Innovatory pin pointing technique of spinal accessory nerve during neck dissection

Author: 
Dr. Tushar Sharma, Dr. Naresh Bharadwaj and Dr. Anjali Sharma

Background: The spinal accessory nerve (SAN) plays a crucial role in shoulder function by innervating the trapezius and sternocleidomastoid muscles. Its injury during neck dissection can lead to significant postoperative morbidity, including shoulder dysfunction. While various anatomical landmarks have been described for locating the SAN, these can be unreliable, particularly in the presence of metastatic lymphadenopathy. Objective: To present a novel and consistent technique for identifying the SAN during neck dissection using fixed anatomical landmarks. Methods: A prospective observational study was conducted on 27 patients undergoing functional or modified radical neck dissections.
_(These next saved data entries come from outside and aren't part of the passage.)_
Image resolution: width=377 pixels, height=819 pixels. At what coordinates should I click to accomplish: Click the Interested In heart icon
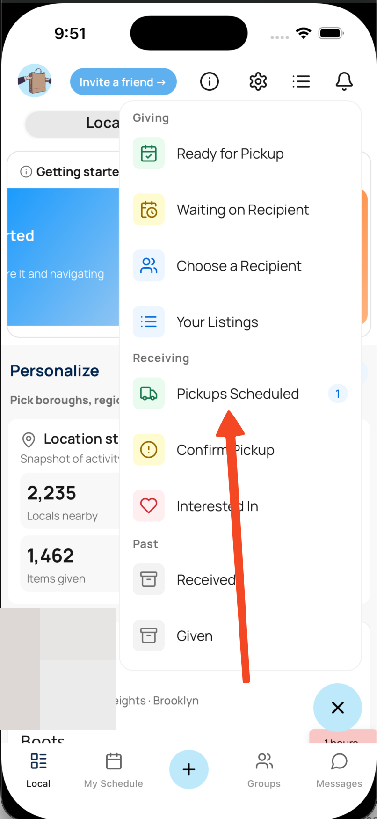[149, 506]
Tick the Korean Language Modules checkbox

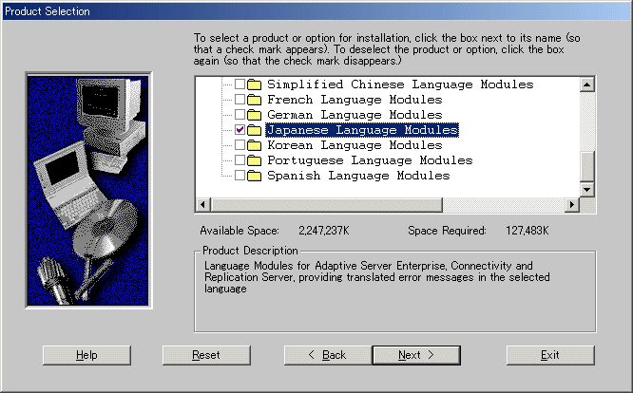click(240, 145)

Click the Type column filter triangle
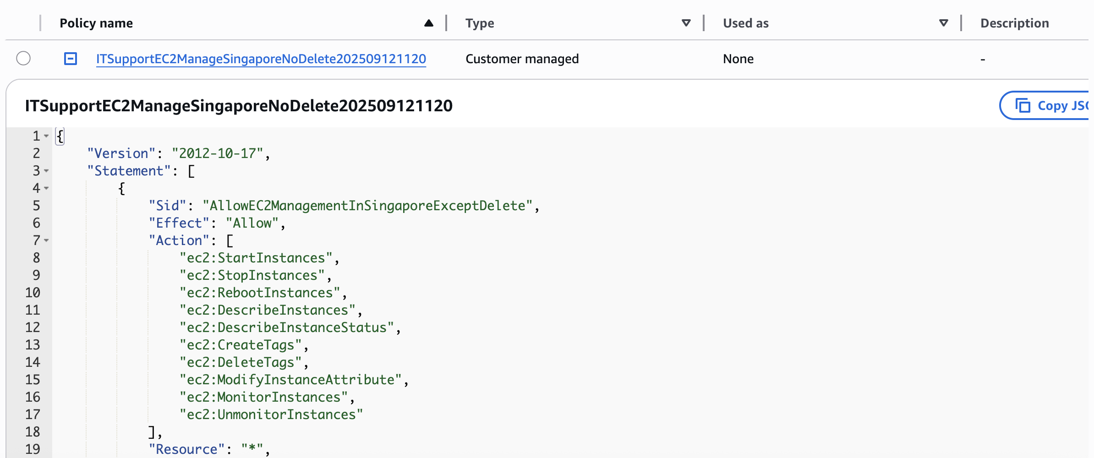(x=686, y=23)
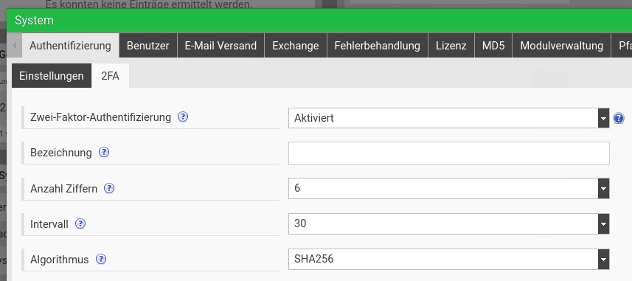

An imaginary line was drawn from the body of the hyoid bone to the anterior border of the sternocleidomastoid muscle. Dissection was focused along this path to identify the SAN in level 2 of the neck anterior to sternocleidomastoid muscle. Results: The SAN was successfully located in all patients using this method, regardless of age, gender, or the presence of bulky nodal disease. The use of the hyoid bone as a fixed bony landmark provided a reliable reference point, reducing the need for deep or risky dissections. Conclusion: This innovative technique provides a simple, reproducible method for early identification and preservation of the SAN during neck dissection, especially in challenging anterior triangle scenarios. It holds potential for widespread adoption in surgical practice to enhance patient outcomes.